EXERCISE TASK — Can you write out, word for word, the rows starting at the line that contains "on post 916" and ending at the line that contains "(x=613, y=249)", with both of those lines included?

Records drawn from a data collection
* start *

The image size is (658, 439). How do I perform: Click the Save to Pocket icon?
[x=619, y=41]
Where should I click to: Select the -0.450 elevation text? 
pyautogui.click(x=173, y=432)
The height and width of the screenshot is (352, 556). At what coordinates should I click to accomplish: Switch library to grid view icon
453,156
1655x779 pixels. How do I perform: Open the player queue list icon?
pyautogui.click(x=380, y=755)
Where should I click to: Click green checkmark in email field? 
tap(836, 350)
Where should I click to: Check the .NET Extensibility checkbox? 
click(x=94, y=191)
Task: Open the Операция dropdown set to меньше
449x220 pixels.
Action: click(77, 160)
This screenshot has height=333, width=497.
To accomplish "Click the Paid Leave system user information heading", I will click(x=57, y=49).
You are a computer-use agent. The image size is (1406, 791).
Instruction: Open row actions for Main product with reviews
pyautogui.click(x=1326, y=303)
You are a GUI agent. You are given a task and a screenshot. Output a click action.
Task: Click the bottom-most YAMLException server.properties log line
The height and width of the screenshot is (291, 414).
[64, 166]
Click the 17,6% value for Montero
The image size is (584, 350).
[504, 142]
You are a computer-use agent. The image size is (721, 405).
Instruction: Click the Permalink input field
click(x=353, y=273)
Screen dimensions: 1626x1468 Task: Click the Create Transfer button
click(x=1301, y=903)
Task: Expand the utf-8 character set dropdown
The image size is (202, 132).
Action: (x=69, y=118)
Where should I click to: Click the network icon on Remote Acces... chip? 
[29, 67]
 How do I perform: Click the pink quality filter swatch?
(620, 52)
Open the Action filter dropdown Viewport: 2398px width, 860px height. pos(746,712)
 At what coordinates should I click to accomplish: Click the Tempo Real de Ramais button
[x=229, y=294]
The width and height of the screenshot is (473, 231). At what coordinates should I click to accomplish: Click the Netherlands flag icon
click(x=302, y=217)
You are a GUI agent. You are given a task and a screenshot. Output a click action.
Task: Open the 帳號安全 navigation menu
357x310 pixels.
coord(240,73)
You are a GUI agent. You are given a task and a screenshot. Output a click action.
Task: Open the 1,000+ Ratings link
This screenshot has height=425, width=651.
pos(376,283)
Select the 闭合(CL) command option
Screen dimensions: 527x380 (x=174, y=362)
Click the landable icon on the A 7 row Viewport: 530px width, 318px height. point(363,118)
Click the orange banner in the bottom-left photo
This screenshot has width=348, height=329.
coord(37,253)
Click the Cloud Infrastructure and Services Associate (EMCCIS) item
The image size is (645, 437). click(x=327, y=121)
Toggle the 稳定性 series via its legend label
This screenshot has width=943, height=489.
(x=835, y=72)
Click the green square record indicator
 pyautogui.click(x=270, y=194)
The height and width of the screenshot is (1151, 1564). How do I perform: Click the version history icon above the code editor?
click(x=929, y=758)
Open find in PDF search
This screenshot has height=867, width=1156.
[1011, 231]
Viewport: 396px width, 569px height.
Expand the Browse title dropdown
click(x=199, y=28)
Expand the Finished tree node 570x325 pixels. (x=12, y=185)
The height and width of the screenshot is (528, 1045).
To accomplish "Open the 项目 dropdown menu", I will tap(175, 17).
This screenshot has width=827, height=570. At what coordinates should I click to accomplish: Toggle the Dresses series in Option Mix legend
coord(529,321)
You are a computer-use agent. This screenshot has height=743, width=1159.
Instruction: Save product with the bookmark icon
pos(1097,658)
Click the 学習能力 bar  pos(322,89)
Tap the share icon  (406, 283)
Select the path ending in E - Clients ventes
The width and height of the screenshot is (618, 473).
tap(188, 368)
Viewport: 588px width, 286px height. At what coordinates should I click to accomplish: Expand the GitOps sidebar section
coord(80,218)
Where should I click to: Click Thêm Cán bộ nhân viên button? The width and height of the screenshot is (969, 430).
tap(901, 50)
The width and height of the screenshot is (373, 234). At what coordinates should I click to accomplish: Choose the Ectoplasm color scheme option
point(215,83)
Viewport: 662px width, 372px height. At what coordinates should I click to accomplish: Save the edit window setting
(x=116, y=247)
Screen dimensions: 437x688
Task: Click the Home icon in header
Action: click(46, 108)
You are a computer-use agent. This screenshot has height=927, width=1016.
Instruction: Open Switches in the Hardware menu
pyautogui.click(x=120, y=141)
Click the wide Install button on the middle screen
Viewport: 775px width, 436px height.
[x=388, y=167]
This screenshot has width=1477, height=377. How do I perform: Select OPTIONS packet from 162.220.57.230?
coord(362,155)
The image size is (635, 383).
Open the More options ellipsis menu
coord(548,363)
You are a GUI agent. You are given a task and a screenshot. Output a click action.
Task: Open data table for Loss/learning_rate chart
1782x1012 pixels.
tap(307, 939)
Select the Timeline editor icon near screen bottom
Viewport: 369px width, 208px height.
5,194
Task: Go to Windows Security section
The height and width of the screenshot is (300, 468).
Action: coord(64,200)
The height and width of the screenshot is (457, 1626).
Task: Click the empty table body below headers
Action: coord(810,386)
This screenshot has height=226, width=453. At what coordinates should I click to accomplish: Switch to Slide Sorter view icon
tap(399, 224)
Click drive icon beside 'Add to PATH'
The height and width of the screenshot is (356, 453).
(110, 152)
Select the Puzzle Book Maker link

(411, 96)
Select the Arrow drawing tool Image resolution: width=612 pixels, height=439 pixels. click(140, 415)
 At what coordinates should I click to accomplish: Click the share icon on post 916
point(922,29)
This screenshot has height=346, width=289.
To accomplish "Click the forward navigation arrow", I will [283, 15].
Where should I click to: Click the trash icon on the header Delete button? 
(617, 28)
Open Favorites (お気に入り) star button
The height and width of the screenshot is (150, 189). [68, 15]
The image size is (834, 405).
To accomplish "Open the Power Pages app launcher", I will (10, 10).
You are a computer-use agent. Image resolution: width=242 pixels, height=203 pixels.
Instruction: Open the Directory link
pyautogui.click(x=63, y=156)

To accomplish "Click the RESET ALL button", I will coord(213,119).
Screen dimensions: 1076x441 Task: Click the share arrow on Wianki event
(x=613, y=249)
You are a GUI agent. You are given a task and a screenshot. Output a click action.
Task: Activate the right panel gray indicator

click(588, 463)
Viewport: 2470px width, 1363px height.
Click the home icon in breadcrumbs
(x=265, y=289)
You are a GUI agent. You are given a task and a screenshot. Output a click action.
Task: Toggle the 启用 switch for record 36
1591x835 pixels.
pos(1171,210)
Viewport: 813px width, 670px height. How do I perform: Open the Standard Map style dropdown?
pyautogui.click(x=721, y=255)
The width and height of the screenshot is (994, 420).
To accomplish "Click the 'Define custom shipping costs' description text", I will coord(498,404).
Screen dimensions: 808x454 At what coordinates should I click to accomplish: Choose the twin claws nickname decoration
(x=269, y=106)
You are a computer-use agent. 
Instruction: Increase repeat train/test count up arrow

* end *

RESULT OF THIS EXERCISE —
 At what coordinates should I click to accomplish: Click the share icon on post 916
point(922,29)
This screenshot has height=346, width=289.
To accomplish "Click the forward navigation arrow", I will [283, 15].
Where should I click to: Click the trash icon on the header Delete button? 
(617, 28)
Open Favorites (お気に入り) star button
The height and width of the screenshot is (150, 189). [68, 15]
The image size is (834, 405).
To accomplish "Open the Power Pages app launcher", I will (10, 10).
You are a computer-use agent. Image resolution: width=242 pixels, height=203 pixels.
Instruction: Open the Directory link
pyautogui.click(x=63, y=156)

To accomplish "Click the RESET ALL button", I will coord(213,119).
Screen dimensions: 1076x441 Task: Click the share arrow on Wianki event
(x=613, y=249)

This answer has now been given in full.